Il meccanismo che si è messo in moto è il classico sistema di scaricabarile sui lavoratori e di salvaguardia dei profitti dei padroni. Infatti, nel corso degli incontri con le parti sindacali, sono state anticipate dall’azienda una serie di esigenze organizzative che implicherebbero un ulteriore e grave peggioramento delle condizioni di lavoro. Oltre alla chiusura dei 2 stabilimenti piemontesi e di quello campano, l’azienda parla in generale di una “revisione del modello organizzativo di altri 30 ipermercati sul territorio nazionale”.
All’annuncio delle chiusure e della riorganizzazione generale sono seguite numerose manifestazioni da parte dei lavoratori, guidati dai sindacati collaborazionisti Filcams Cgil, Fisascat Cisl e Uiltucs Uil a Torino, Varese e in altri stabilimenti.
Sono subito partite le mobilitazioni, perché la comunicazione dell’azienda è arrivata dopo i tanti sacrifici già fatti dai lavoratori per ridursi l’orario e rendere possibili le aperture per 24 ore.
Come ha affermato Fabrizio Russo, segretario nazionale della Filcams Cgil: «Nella fase più difficile per l’azienda, il sindacato si è responsabilizzato attraverso il ricorso diffuso agli ammortizzatori sociali, la rinegoziazione della contrattazione integrativa e la condivisione di misure nell’ambito dell’organizzazione del lavoro. Dopo anni di sacrifici da parte dei circa 20.000 dipendenti Carrefour, la risposta da parte della società è stata la dichiarazione di 500 esuberi», oltre alla chiusura di altri ipermercati.

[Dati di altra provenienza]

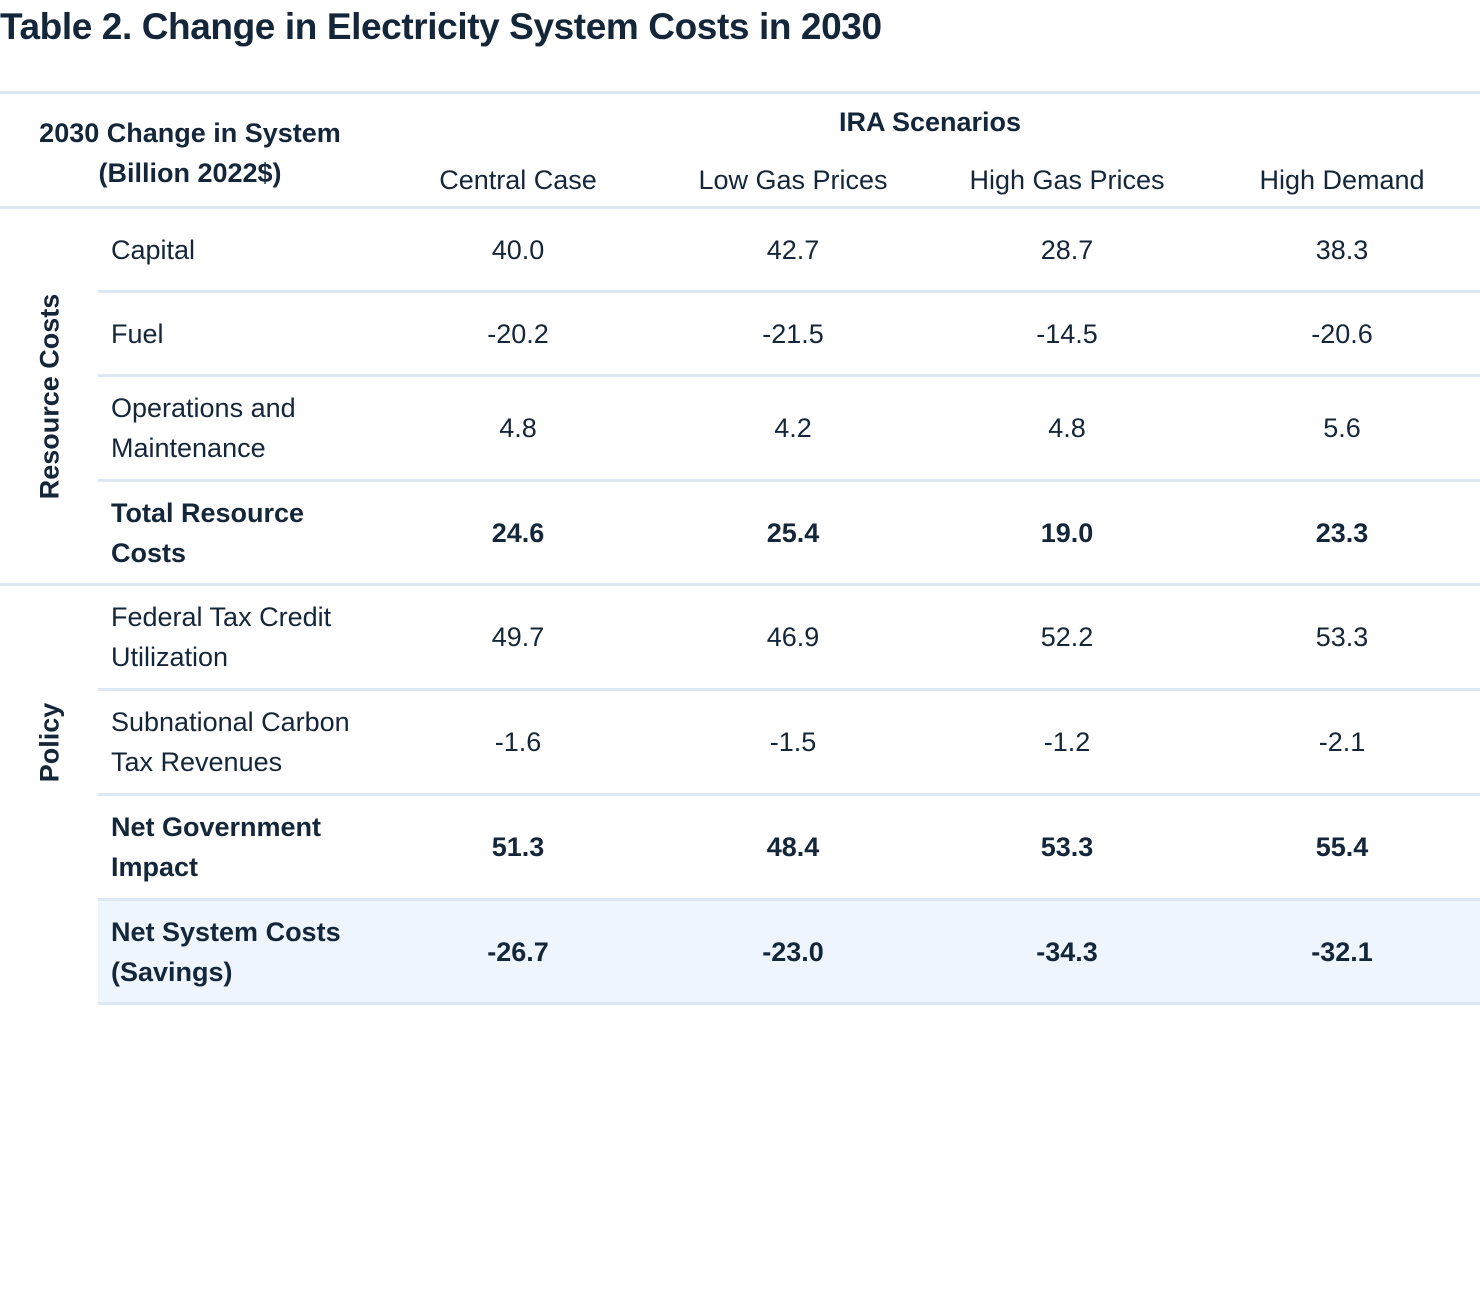 This screenshot has height=1289, width=1480. What do you see at coordinates (138, 334) in the screenshot?
I see `row-label-fuel: Fuel` at bounding box center [138, 334].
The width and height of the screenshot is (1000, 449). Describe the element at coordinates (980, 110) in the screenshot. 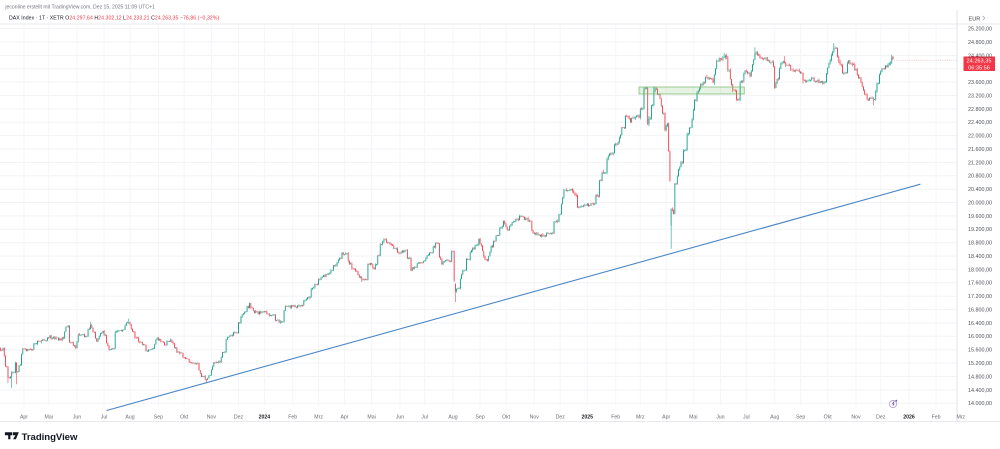

I see `svg-text: 22.800,00` at that location.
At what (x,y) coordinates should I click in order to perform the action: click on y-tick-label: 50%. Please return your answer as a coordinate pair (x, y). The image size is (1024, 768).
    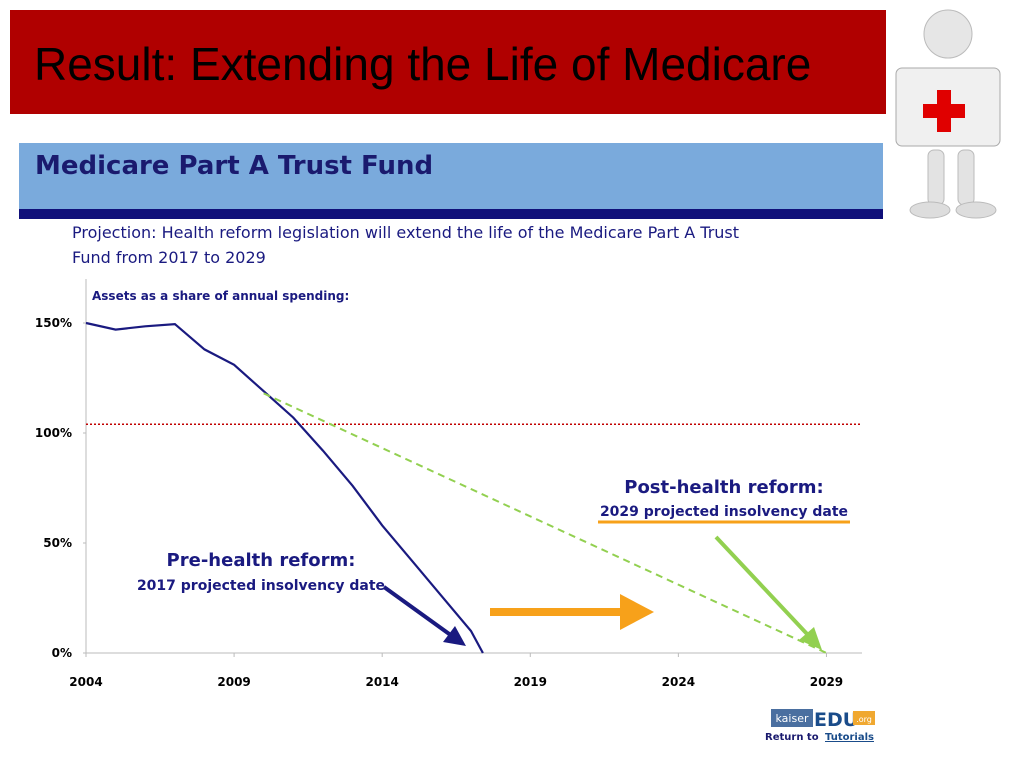
    Looking at the image, I should click on (58, 543).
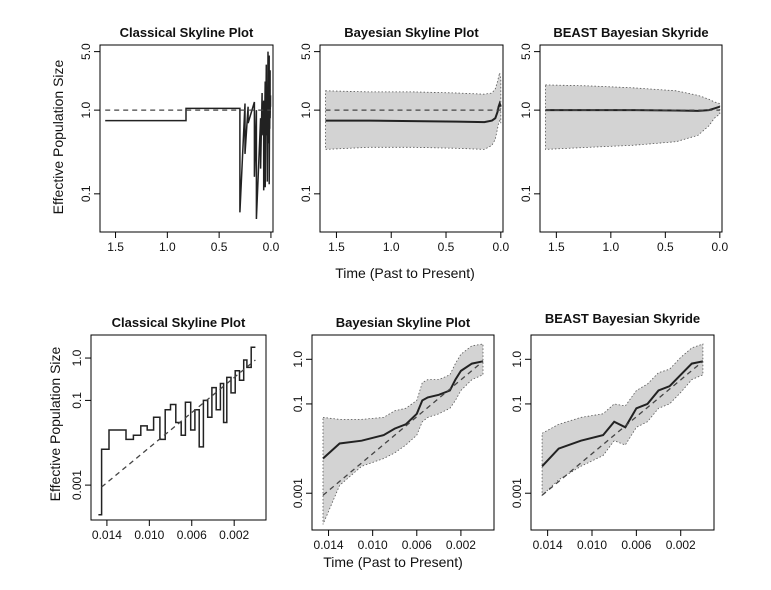 This screenshot has height=590, width=771. What do you see at coordinates (393, 562) in the screenshot?
I see `shared-xlabel-bottom: Time (Past to Present)` at bounding box center [393, 562].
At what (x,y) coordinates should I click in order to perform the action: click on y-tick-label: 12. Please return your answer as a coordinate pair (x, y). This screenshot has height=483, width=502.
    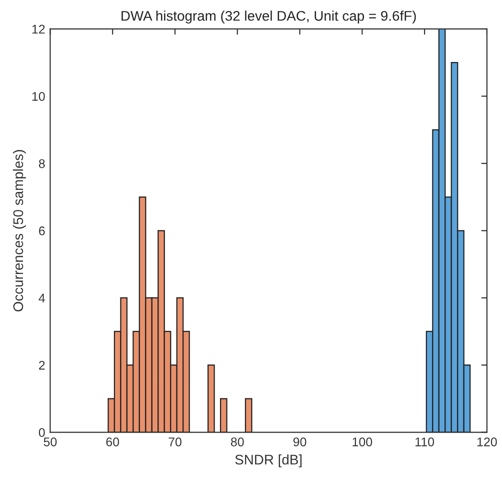
    Looking at the image, I should click on (38, 29).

In sostanza, un’ammissione di colpevolezza e complicità.
Questa decisione infatti è arrivata un anno dopo le trattative sui punti vendita aperti 24 ore al giorno e quelli aperti nei festivi, quando erano state promesse delle assunzioni. Ma mentre in Italia il colosso della grande distribuzione ha da tempo avviato il progetto delle aperture h24 e festività incluse di alcuni punti vendita, in Francia, paese di origine della catena della grande distribuzione, deve confrontarsi con le richieste dei lavoratori, in un braccio di ferro tra Carrefour e sindacati sull’apertura domenicale degli ipermercati. I dipendenti del gruppo hanno scioperato contro l’ipotesi di lavorare anche la domenica e il sindacato di categoria Cfdt ha fatto sapere che il 94% dei lavoratori che è stato consultato si è dichiarato contrario a siglare l’accordo.
La differenza che passa tra un sindacato quantomeno conflittuale e un aperto collaborazionismo senza strategia né tattica. Ma neanche quel tipo di sindacato potrebbe soddisfare oggi le necessità immediate dei lavoratori, nelle condizioni di smantellamento di interi settori dell’apparato industriale e commerciale nel nostro Paese. In Italia, ogni vicenda di questo tipo e di queste dimensioni rende evidente la necessità della costruzione immediata di un sindacato di classe che riporti tra i lavoratori dipendenti una concezione conflittuale coi padroni, a livello economico e, su un piano superiore, a livello politico. Al fine di far maturare quelle rivendicazioni di controllo sul lavoro e sulla proprietà che sono indispensabili al mantenimento di una qualità di lavoro e di vita dignitosi.